§ **DATA LISTING**:
==*==

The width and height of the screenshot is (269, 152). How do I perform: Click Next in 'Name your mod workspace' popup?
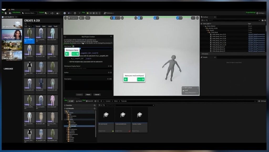141,79
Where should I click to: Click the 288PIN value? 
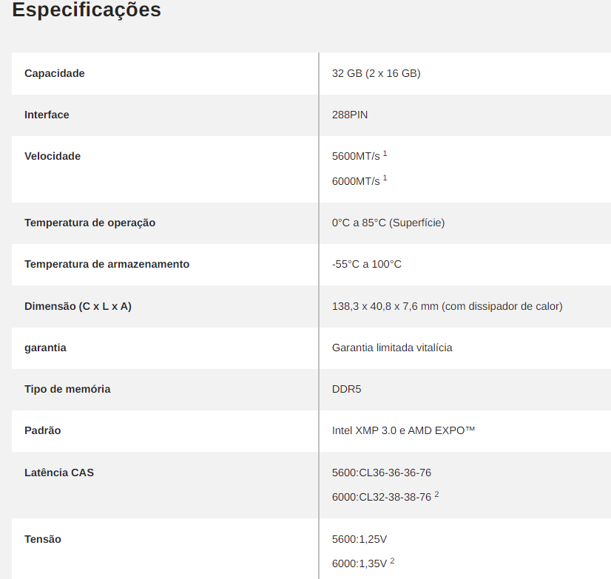pyautogui.click(x=350, y=115)
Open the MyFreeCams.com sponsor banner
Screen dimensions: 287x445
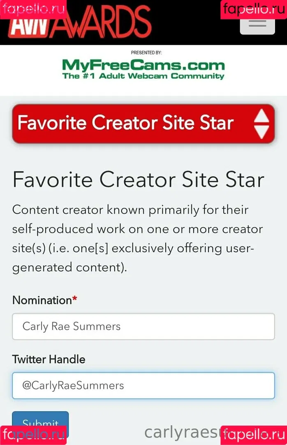click(x=144, y=69)
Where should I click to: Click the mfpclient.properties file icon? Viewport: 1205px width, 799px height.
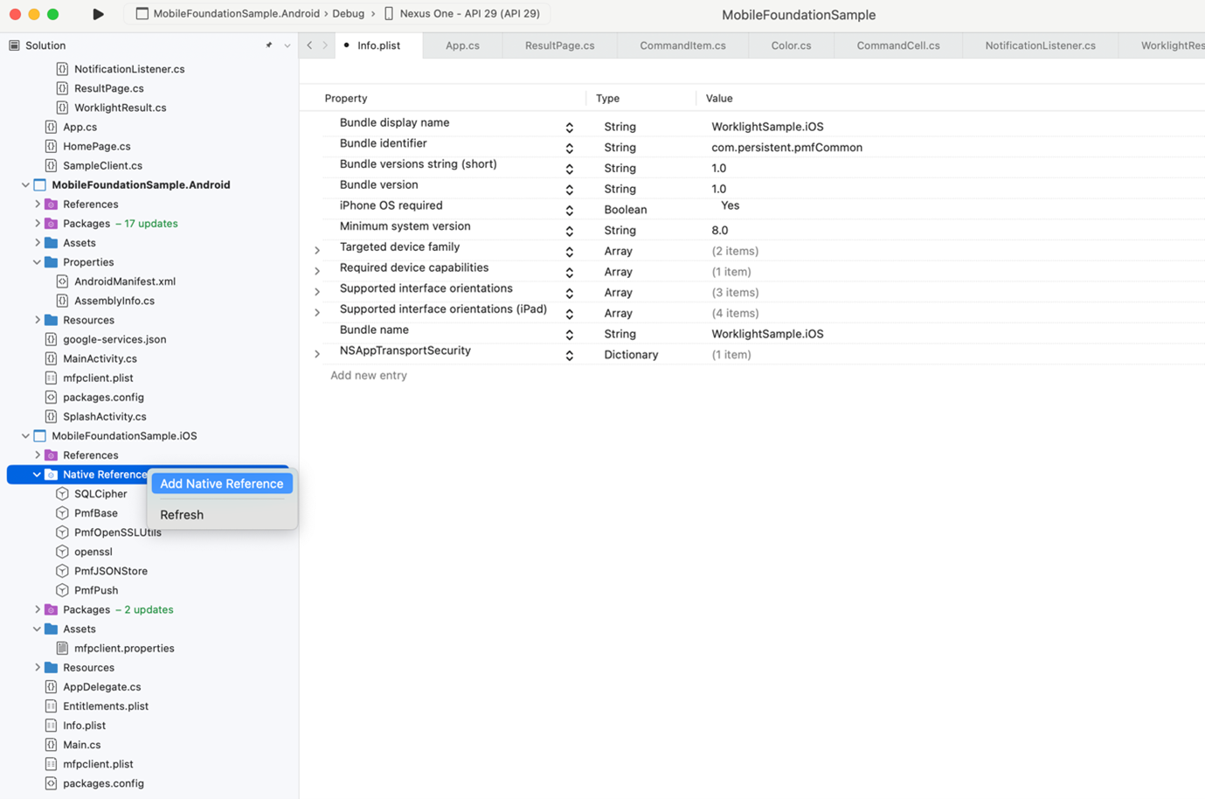[x=62, y=649]
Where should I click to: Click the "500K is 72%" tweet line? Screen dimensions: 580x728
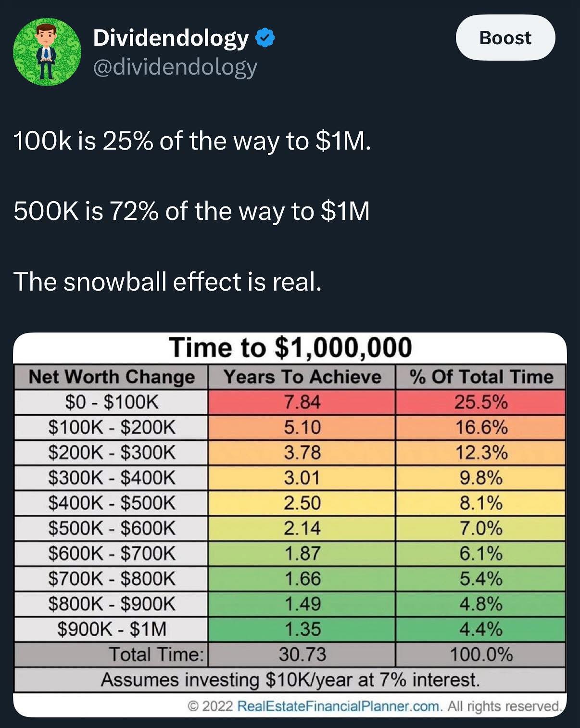[191, 211]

==*==

Write out all of the material above word for word, leaving out the pictures.

§ **TASK RESULT**:
The width and height of the screenshot is (269, 152). How do I perform: Click Next in 'Name your mod workspace' popup?
141,79
Where should I click to: Click the 288PIN value? 
pyautogui.click(x=350, y=115)
Open the MyFreeCams.com sponsor banner
Screen dimensions: 287x445
click(x=144, y=69)
Where should I click to: Click the mfpclient.properties file icon? Viewport: 1205px width, 799px height.
[x=62, y=649]
Where should I click to: Click the "500K is 72%" tweet line? Screen dimensions: 580x728
[191, 211]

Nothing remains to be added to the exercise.